Das Buch, ursprünglich mit dem ironischen Titel „Drei Ehen – kein Borschtsch“ konzipiert, basiert auf realen Ereignissen und entstand aus persönlichen Erfahrungen von Fehlern, peinlichen Geschichten, Ehen, Scheidungen, Streitereien, Versöhnungen und komplizierten Kompromissfindungen. Letztendlich, indem es moderne wissenschaftliche Forschungen im Bereich der Neurobiologie und Psychologie mit jahrelanger Erfahrung in der Psychotherapie verbindet, verwandelte es sich in eine tiefgehende Untersuchung.
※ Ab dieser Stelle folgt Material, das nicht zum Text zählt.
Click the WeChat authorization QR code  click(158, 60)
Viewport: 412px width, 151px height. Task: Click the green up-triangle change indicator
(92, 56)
Deshalb halten Sie jetzt das Buch „Liebe und Gehirn“ in den Händen, in dem die Autoren die Phasen von Beziehungen aus verschiedenen Perspektiven analysiert haben.
Sie erfahren von den Auswirkungen von Hormonen auf das Verliebtsein, warum die „rosarote Brille“ verschwindet, wie man mit Eifersucht umgeht, ob man mit Ex-Partnern kommunizieren sollte, wann es Zeit ist, zusammenzuziehen und ob man Borschtsch kochen sollte. Dieses Buch ist kein Sammelband fertiger Lösungen, sondern ein persönlicher Leitfaden, der dabei hilft, Beziehungen in ihrer Entwicklung zu verstehen, sie bewusst aufzubauen und Herausforderungen zu meistern, ohne sich durch Stereotype einzuschränken.
„Liebe und Gehirn“ ist ein Forschungsbuch, das geschaffen wurde, um dem Leser zu helfen, die Komplexität von Beziehungen im 21. Jahrhundert besser zu verstehen.